7 Ways to Become the MacGyver of Breastfeeding
I write a lot about the challenges of breastfeeding because I know that they are painful and real. I have a mother, a sister, many friends and relatives that have shared their stories with me, and most of these stories end up with a steriliser and a box of Formula.
It doesn’t mean they have not been trying, it doesn’t mean they have given up at the first obstacles; it simply means that breastfeeding can be difficult, and the fears, doubts, and pain a mother go through doesn’t have to go underestimated.

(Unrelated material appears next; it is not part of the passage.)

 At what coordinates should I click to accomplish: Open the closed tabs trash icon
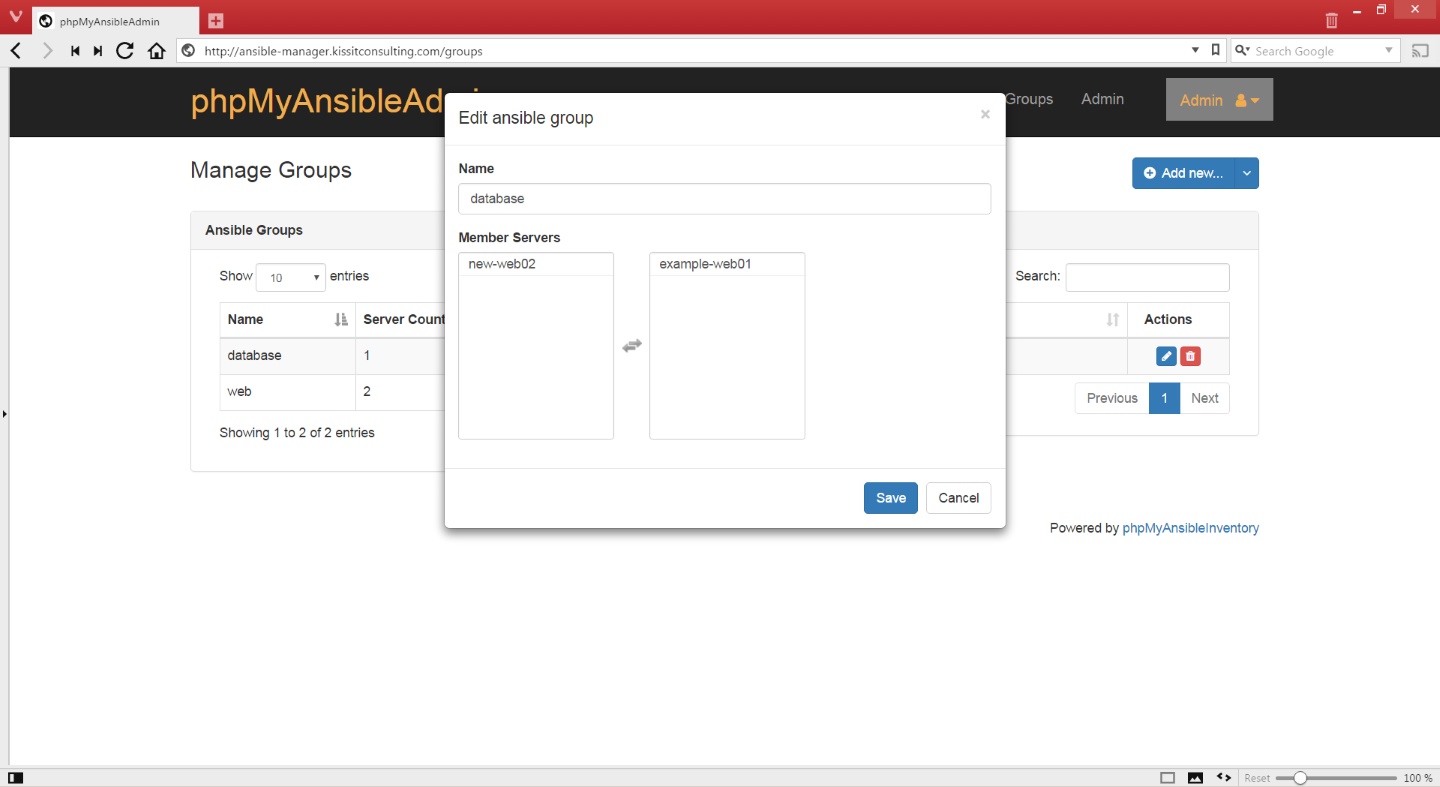1331,20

Breastfeeding is taxing on a mother’s body on so many levels; not only is imperative to keep up with the caloric and fluid intake, but breastfeeding also means giving up on precious hours of sleep, being on call 24/7, and not be allowed to go out without the baby, or to simply have a glass of wine or a cup of coffee whenever it feels like the right time for a cappuccino.
I did breastfeed for 14 months, and although it had its moments, I found it easy, and I count my blessings every single day.

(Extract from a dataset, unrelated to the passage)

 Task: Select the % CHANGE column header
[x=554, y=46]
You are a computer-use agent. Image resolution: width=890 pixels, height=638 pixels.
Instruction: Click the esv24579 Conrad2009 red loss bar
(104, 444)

We stopped because I had to, and my baby was becoming much more interested in the outside environment than staring at my boobs for more than 5 seconds; it was time to let go, and although I was afraid of losing the beautiful bond I had created with my daughter, I quickly realised I was free again. I didn’t have to be home by a certain time, I didn’t have to deal with bursting breast, and I could eat and drink whatever I wanted to because my daughter was going to survive without me.
She was going to survive without me… that was the most painful and joyful revelation I have ever had.

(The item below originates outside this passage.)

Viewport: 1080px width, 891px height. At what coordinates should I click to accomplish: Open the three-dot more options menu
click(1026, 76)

But how did I manage to solely breastfeed for such a long time?
I didn’t keep Formula in the house
Being able to breastfeed my daughter was so important to me, I purposely told everyone to avoid giving me formula; I also asked my husband to stop me from buying it. I sure was stubborn, but it was my thing. I found myself a couple of time, in the middle of another long night, staring at the ocean while breastfeeding my little love with tears covering my cheeks; they weren’t tears of happiness, as I was dead tired and my nipples were hurting so badly I felt that someone was stabbing me from the inside. That’s when I asked my husband to go out and buy Formula, as I couldn’t take it any longer.
And as soon as he said, “Are you sure?” I already knew the answer.
Because the temptation wasn’t at my reach, I have never given into it.
I said no to a lot of things
Breastfeeding is time-consuming, and it needs to be done every 2–3–4 hours (depending on the age of your baby). It meant skipping dinners with my girlfriend, not being able to go out for a walk longer than an hour, and dealing with sore breasts and rising anxiety every time I got stuck in traffic on my way home; I knew that my daughter was a ticking bomb with a fast metabolism and a never-ending appetite, and failing her schedule was translated with hours of crying. I was aware of what I was missing out on, but it meant the world to me to give her my nutrition and to see her grow from a little bony frame to a chubby and smiley angel.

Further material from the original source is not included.